If by "predicate delegate" you mean a Predicate<T>, then this is just
a way of expressing a logical test (and is 2.0, not 3.0 - although 3.0
can produce a predicate from an expression-tree).

It has the signature "bool Predicate<T>(T value)", meaning that given
an object of type T, the method returns true or false - useful for
filters etc.

A delegate (instance) in this context is, as always, an instance of a
method-pointer to such a method - i.e.

public static bool IsEven(int value) {
  return value % 2 == 0;


then to get a delegate instance:
Predicate<T> isEven = IsEven; // or, = new Predicate<T>(IsEven) in

and then you can evaluate
bool fiveIsEven = isEven(5);

Of course - in reality you wouldn't do this ;-p Predicates are useful
when the component executing the expression (not in the C#3.0
sense...) cannot possibly know the expression itself - i.e.

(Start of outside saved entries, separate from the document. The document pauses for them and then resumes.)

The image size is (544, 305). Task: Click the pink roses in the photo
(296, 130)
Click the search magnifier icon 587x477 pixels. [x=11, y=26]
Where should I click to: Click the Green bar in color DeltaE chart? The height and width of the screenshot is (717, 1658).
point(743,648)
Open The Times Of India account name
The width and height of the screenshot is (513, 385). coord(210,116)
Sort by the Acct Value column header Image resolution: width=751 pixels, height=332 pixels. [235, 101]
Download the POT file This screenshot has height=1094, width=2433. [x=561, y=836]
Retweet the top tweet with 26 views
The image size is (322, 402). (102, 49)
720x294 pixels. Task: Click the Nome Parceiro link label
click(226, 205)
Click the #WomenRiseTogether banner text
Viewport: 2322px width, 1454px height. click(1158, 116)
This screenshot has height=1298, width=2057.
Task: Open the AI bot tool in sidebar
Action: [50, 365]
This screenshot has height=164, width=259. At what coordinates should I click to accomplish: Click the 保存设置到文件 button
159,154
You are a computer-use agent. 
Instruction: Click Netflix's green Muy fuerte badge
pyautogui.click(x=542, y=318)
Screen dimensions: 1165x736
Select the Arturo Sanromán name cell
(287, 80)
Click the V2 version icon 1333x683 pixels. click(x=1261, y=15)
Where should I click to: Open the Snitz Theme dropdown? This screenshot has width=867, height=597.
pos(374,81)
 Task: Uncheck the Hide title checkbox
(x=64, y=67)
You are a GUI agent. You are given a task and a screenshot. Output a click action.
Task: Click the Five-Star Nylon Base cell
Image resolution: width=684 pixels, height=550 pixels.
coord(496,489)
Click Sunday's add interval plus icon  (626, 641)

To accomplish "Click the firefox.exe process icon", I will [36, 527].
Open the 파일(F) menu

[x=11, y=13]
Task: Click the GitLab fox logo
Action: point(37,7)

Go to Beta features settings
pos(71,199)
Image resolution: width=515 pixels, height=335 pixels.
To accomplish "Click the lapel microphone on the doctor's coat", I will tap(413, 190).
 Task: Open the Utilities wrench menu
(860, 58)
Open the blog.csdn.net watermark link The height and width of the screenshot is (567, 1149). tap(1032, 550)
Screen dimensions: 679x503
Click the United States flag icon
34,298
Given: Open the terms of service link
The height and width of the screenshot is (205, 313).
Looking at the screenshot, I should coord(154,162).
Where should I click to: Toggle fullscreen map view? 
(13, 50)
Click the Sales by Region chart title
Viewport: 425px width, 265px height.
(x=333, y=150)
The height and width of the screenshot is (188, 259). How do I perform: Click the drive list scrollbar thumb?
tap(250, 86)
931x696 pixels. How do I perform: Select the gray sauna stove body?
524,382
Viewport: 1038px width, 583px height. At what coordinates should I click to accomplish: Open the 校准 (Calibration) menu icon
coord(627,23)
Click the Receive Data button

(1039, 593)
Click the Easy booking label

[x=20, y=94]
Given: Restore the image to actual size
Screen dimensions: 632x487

List<T>
can't know that I am interested in even numbers...

However, you don't need this... you can be a lot more terse; so if I
have a List<int>, I can use either:
List<int> evenList = biggerList.FindAll(IsEven);
or alternatively using anonymous syntax:
List<int> evenList = biggerList.FindAll(delegate (int value) {return
value % 2 == 0;});

C# 3.0 introduces an easier "lambda" way of expressing this:

List<int> evenList = biggerList.FindAll(v => v % 2 == 0);

Does that help any?

Predicate<T> isEven = IsEven;
should have read
Predicate<int> isEven = IsEven;



Predicate delegate as in anonymous expression or as in Lambda expression?